- **Work to be completed**
Convert every line of the material below into a Markdown table with the columns Row and Material line, one line per row in order. Leave out blank lines.

══ Recorded information

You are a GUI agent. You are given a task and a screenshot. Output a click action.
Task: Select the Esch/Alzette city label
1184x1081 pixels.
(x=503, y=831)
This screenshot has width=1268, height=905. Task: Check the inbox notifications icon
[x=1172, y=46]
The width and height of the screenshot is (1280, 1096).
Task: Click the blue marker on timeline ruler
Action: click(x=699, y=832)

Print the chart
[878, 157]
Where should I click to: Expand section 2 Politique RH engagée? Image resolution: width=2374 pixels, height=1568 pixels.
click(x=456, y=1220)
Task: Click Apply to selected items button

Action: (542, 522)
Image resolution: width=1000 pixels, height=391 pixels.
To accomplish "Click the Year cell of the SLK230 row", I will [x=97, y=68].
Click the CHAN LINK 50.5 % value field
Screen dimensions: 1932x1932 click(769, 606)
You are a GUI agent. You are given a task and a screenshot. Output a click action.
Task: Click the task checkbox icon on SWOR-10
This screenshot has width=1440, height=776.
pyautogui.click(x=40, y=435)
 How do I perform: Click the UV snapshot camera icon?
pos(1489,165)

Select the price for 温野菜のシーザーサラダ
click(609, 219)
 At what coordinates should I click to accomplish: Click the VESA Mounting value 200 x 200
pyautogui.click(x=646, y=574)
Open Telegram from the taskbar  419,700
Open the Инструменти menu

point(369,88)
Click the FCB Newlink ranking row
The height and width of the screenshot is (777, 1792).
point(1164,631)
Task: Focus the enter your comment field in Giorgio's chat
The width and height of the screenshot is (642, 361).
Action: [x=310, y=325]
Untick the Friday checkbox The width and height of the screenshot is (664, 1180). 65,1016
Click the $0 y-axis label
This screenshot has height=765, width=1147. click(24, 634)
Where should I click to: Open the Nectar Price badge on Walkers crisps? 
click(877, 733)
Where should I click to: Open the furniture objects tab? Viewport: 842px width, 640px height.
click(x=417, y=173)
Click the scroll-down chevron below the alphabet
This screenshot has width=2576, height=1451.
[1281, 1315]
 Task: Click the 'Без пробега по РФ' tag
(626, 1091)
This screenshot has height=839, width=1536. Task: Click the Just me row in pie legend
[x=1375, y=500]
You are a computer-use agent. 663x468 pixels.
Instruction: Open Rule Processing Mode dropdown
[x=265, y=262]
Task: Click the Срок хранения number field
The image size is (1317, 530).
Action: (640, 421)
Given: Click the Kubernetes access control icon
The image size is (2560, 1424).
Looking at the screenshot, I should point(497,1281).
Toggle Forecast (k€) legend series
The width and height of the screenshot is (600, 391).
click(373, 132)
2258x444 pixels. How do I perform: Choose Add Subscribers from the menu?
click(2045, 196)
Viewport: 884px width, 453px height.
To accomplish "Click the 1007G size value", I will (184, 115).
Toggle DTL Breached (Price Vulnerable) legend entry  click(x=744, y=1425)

════

- **Answer below**
| Row | Material line |
|---|---|
| 1 | You are a GUI agent. You are given a task and a screenshot. Output a click action. |
| 2 | Task: Select the Esch/Alzette city label |
| 3 | 1184x1081 pixels. |
| 4 | (x=503, y=831) |
| 5 | This screenshot has width=1268, height=905. Task: Check the inbox notifications icon |
| 6 | [x=1172, y=46] |
| 7 | The width and height of the screenshot is (1280, 1096). |
| 8 | Task: Click the blue marker on timeline ruler |
| 9 | Action: click(x=699, y=832) |
| 10 | Print the chart |
| 11 | [878, 157] |
| 12 | Where should I click to: Expand section 2 Politique RH engagée? Image resolution: width=2374 pixels, height=1568 pixels. |
| 13 | click(x=456, y=1220) |
| 14 | Task: Click Apply to selected items button |
| 15 | Action: (542, 522) |
| 16 | Image resolution: width=1000 pixels, height=391 pixels. |
| 17 | To accomplish "Click the Year cell of the SLK230 row", I will [x=97, y=68]. |
| 18 | Click the CHAN LINK 50.5 % value field |
| 19 | Screen dimensions: 1932x1932 click(769, 606) |
| 20 | You are a GUI agent. You are given a task and a screenshot. Output a click action. |
| 21 | Task: Click the task checkbox icon on SWOR-10 |
| 22 | This screenshot has width=1440, height=776. |
| 23 | pyautogui.click(x=40, y=435) |
| 24 |  How do I perform: Click the UV snapshot camera icon? |
| 25 | pos(1489,165) |
| 26 | Select the price for 温野菜のシーザーサラダ |
| 27 | click(609, 219) |
| 28 |  At what coordinates should I click to accomplish: Click the VESA Mounting value 200 x 200 |
| 29 | pyautogui.click(x=646, y=574) |
| 30 | Open Telegram from the taskbar  419,700 |
| 31 | Open the Инструменти menu |
| 32 | point(369,88) |
| 33 | Click the FCB Newlink ranking row |
| 34 | The height and width of the screenshot is (777, 1792). |
| 35 | point(1164,631) |
| 36 | Task: Focus the enter your comment field in Giorgio's chat |
| 37 | The width and height of the screenshot is (642, 361). |
| 38 | Action: [x=310, y=325] |
| 39 | Untick the Friday checkbox The width and height of the screenshot is (664, 1180). 65,1016 |
| 40 | Click the $0 y-axis label |
| 41 | This screenshot has height=765, width=1147. click(24, 634) |
| 42 | Where should I click to: Open the Nectar Price badge on Walkers crisps?  |
| 43 | click(877, 733) |
| 44 | Where should I click to: Open the furniture objects tab? Viewport: 842px width, 640px height. |
| 45 | click(x=417, y=173) |
| 46 | Click the scroll-down chevron below the alphabet |
| 47 | This screenshot has width=2576, height=1451. |
| 48 | [1281, 1315] |
| 49 |  Task: Click the 'Без пробега по РФ' tag |
| 50 | (626, 1091) |
| 51 | This screenshot has height=839, width=1536. Task: Click the Just me row in pie legend |
| 52 | [x=1375, y=500] |
| 53 | You are a computer-use agent. 663x468 pixels. |
| 54 | Instruction: Open Rule Processing Mode dropdown |
| 55 | [x=265, y=262] |
| 56 | Task: Click the Срок хранения number field |
| 57 | The image size is (1317, 530). |
| 58 | Action: (640, 421) |
| 59 | Given: Click the Kubernetes access control icon |
| 60 | The image size is (2560, 1424). |
| 61 | Looking at the screenshot, I should point(497,1281). |
| 62 | Toggle Forecast (k€) legend series |
| 63 | The width and height of the screenshot is (600, 391). |
| 64 | click(373, 132) |
| 65 | 2258x444 pixels. How do I perform: Choose Add Subscribers from the menu? |
| 66 | click(2045, 196) |
| 67 | Viewport: 884px width, 453px height. |
| 68 | To accomplish "Click the 1007G size value", I will (184, 115). |
| 69 | Toggle DTL Breached (Price Vulnerable) legend entry  click(x=744, y=1425) |